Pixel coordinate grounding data
--- --- ---
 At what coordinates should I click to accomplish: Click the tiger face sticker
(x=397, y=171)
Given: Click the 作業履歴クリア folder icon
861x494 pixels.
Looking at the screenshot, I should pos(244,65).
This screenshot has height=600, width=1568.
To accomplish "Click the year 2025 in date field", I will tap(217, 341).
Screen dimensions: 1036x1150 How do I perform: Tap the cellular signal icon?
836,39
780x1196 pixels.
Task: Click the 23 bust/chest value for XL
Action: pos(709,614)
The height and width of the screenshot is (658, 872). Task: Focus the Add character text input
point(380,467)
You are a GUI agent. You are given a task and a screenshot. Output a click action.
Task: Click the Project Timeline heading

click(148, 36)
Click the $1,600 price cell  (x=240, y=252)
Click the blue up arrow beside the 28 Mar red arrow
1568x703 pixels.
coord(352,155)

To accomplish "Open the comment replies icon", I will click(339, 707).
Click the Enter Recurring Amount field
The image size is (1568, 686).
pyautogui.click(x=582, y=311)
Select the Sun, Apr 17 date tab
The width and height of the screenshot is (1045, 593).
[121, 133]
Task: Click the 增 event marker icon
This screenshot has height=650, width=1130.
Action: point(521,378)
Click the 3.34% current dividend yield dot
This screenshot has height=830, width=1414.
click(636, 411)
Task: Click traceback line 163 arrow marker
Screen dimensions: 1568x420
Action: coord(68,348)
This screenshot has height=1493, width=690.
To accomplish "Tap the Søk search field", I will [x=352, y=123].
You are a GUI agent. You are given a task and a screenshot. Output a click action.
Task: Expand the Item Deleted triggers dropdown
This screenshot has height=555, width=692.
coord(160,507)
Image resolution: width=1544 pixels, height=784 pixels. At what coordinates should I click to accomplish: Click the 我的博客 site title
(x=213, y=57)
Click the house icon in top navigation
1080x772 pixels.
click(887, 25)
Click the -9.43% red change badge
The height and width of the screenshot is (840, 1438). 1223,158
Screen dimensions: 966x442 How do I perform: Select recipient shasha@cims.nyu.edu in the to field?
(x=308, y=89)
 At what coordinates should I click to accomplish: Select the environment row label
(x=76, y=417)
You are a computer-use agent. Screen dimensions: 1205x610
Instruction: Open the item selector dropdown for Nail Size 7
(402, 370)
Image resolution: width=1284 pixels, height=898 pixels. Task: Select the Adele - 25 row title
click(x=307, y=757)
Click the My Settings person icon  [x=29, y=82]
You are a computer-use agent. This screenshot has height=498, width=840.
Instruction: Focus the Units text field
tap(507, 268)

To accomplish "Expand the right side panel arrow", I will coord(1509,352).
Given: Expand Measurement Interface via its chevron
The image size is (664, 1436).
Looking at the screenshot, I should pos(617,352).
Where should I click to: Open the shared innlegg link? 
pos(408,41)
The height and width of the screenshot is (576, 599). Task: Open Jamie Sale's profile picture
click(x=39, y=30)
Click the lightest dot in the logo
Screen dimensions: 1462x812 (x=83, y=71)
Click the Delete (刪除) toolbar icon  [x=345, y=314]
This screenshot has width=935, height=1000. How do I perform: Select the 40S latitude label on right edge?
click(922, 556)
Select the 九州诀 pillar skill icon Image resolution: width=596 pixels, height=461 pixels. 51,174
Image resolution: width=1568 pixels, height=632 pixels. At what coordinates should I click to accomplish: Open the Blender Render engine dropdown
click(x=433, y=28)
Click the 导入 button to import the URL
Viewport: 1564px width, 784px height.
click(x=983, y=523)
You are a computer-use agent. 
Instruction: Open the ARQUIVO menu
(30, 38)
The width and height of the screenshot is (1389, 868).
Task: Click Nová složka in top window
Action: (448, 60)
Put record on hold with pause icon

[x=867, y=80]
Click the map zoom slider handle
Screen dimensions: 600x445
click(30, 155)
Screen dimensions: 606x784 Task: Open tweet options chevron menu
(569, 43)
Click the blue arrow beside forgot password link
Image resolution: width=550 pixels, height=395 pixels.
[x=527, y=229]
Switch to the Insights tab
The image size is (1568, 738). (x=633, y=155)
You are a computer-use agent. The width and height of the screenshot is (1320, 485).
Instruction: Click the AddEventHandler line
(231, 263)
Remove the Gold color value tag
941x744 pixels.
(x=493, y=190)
--- --- ---
REQUIRED WORK: Copy every entry exactly, missing none.

RESULT FOR THIS EXERCISE:
 At what coordinates should I click to accomplish: Click the tiger face sticker
(x=397, y=171)
Given: Click the 作業履歴クリア folder icon
861x494 pixels.
Looking at the screenshot, I should pos(244,65).
This screenshot has height=600, width=1568.
To accomplish "Click the year 2025 in date field", I will tap(217, 341).
Screen dimensions: 1036x1150 How do I perform: Tap the cellular signal icon?
836,39
780x1196 pixels.
Task: Click the 23 bust/chest value for XL
Action: pos(709,614)
The height and width of the screenshot is (658, 872). Task: Focus the Add character text input
point(380,467)
You are a GUI agent. You are given a task and a screenshot. Output a click action.
Task: Click the Project Timeline heading

click(148, 36)
Click the $1,600 price cell  (x=240, y=252)
Click the blue up arrow beside the 28 Mar red arrow
1568x703 pixels.
coord(352,155)

To accomplish "Open the comment replies icon", I will click(339, 707).
Click the Enter Recurring Amount field
The image size is (1568, 686).
pyautogui.click(x=582, y=311)
Select the Sun, Apr 17 date tab
The width and height of the screenshot is (1045, 593).
[121, 133]
Task: Click the 增 event marker icon
This screenshot has height=650, width=1130.
Action: point(521,378)
Click the 3.34% current dividend yield dot
This screenshot has height=830, width=1414.
click(636, 411)
Task: Click traceback line 163 arrow marker
Screen dimensions: 1568x420
Action: coord(68,348)
This screenshot has height=1493, width=690.
To accomplish "Tap the Søk search field", I will [x=352, y=123].
You are a GUI agent. You are given a task and a screenshot. Output a click action.
Task: Expand the Item Deleted triggers dropdown
This screenshot has height=555, width=692.
coord(160,507)
Image resolution: width=1544 pixels, height=784 pixels. At what coordinates should I click to accomplish: Click the 我的博客 site title
(x=213, y=57)
Click the house icon in top navigation
1080x772 pixels.
click(887, 25)
Click the -9.43% red change badge
The height and width of the screenshot is (840, 1438). 1223,158
Screen dimensions: 966x442 How do I perform: Select recipient shasha@cims.nyu.edu in the to field?
(x=308, y=89)
 At what coordinates should I click to accomplish: Select the environment row label
(x=76, y=417)
You are a computer-use agent. Screen dimensions: 1205x610
Instruction: Open the item selector dropdown for Nail Size 7
(402, 370)
Image resolution: width=1284 pixels, height=898 pixels. Task: Select the Adele - 25 row title
click(x=307, y=757)
Click the My Settings person icon  [x=29, y=82]
You are a computer-use agent. This screenshot has height=498, width=840.
Instruction: Focus the Units text field
tap(507, 268)

To accomplish "Expand the right side panel arrow", I will coord(1509,352).
Given: Expand Measurement Interface via its chevron
The image size is (664, 1436).
Looking at the screenshot, I should pos(617,352).
Where should I click to: Open the shared innlegg link? 
pos(408,41)
The height and width of the screenshot is (576, 599). Task: Open Jamie Sale's profile picture
click(x=39, y=30)
Click the lightest dot in the logo
Screen dimensions: 1462x812 (x=83, y=71)
Click the Delete (刪除) toolbar icon  [x=345, y=314]
This screenshot has width=935, height=1000. How do I perform: Select the 40S latitude label on right edge?
click(922, 556)
Select the 九州诀 pillar skill icon Image resolution: width=596 pixels, height=461 pixels. 51,174
Image resolution: width=1568 pixels, height=632 pixels. At what coordinates should I click to accomplish: Open the Blender Render engine dropdown
click(x=433, y=28)
Click the 导入 button to import the URL
Viewport: 1564px width, 784px height.
click(x=983, y=523)
You are a computer-use agent. 
Instruction: Open the ARQUIVO menu
(30, 38)
The width and height of the screenshot is (1389, 868).
Task: Click Nová složka in top window
Action: (448, 60)
Put record on hold with pause icon

[x=867, y=80]
Click the map zoom slider handle
Screen dimensions: 600x445
click(30, 155)
Screen dimensions: 606x784 Task: Open tweet options chevron menu
(569, 43)
Click the blue arrow beside forgot password link
Image resolution: width=550 pixels, height=395 pixels.
[x=527, y=229]
Switch to the Insights tab
The image size is (1568, 738). (x=633, y=155)
You are a computer-use agent. The width and height of the screenshot is (1320, 485).
Instruction: Click the AddEventHandler line
(231, 263)
Remove the Gold color value tag
941x744 pixels.
(x=493, y=190)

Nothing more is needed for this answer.